Exercise requirements: Please reproduce the listing word for word. Pictures stay out.

____ Dataset content

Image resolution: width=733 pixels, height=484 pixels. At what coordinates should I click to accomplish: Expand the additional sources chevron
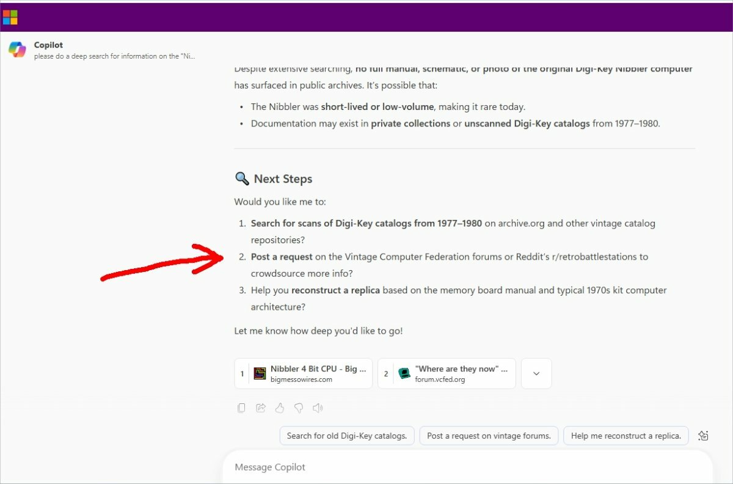pyautogui.click(x=536, y=373)
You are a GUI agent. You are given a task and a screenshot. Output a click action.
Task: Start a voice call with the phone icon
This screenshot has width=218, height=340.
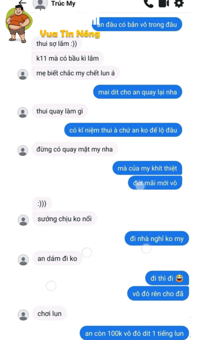coord(149,4)
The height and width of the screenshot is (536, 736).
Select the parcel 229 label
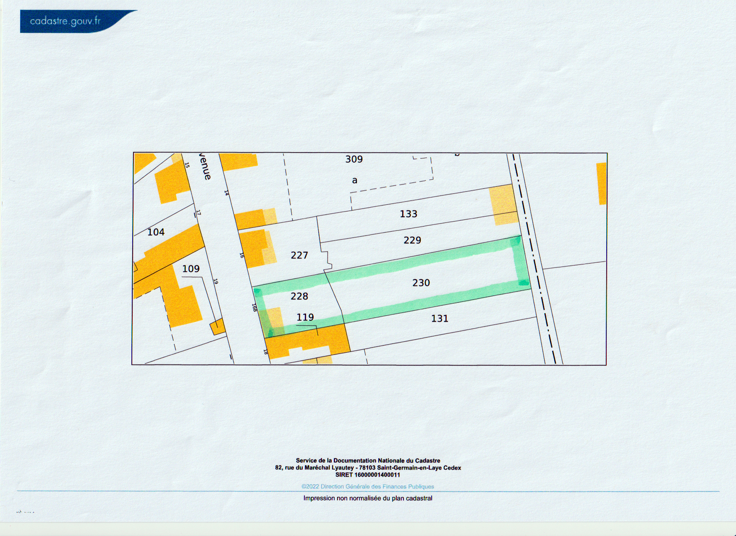(x=412, y=240)
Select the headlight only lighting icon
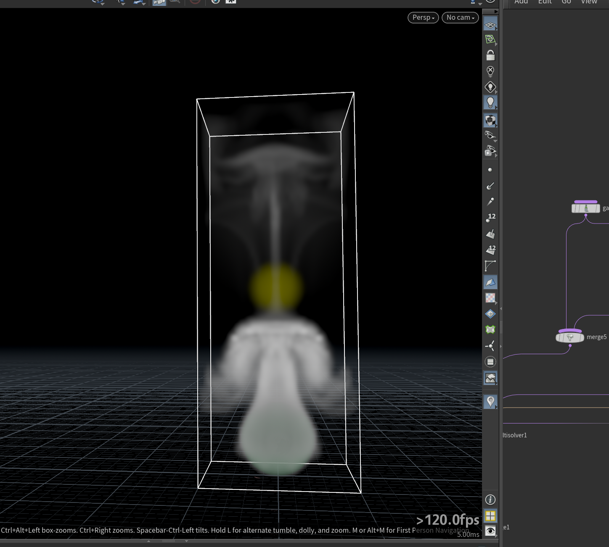Viewport: 609px width, 547px height. tap(490, 87)
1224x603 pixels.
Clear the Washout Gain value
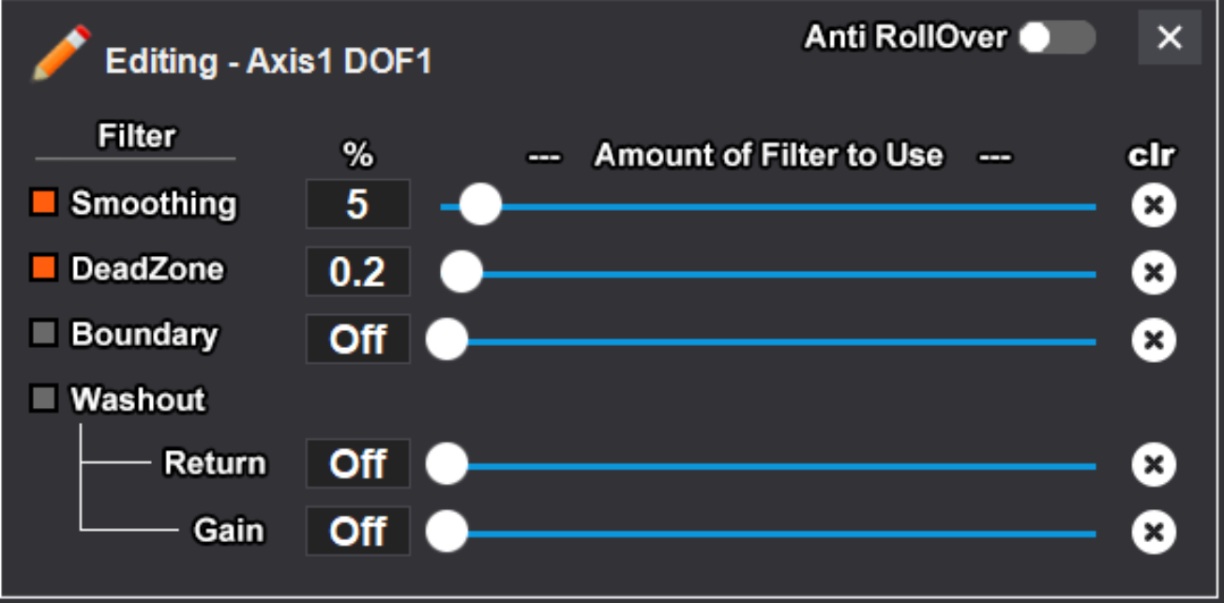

________

Solution to the exercise:
Image resolution: width=733 pixels, height=484 pixels. At what coordinates should I click to accomplish: Expand the additional sources chevron
pyautogui.click(x=536, y=373)
You are a GUI agent. You are given a task and a screenshot. Output a click action.
Task: Start a voice call with the phone icon
This screenshot has width=218, height=340.
coord(149,4)
The height and width of the screenshot is (536, 736).
Select the parcel 229 label
(x=412, y=240)
Select the headlight only lighting icon
Viewport: 609px width, 547px height. tap(490, 87)
1224x603 pixels.
Clear the Washout Gain value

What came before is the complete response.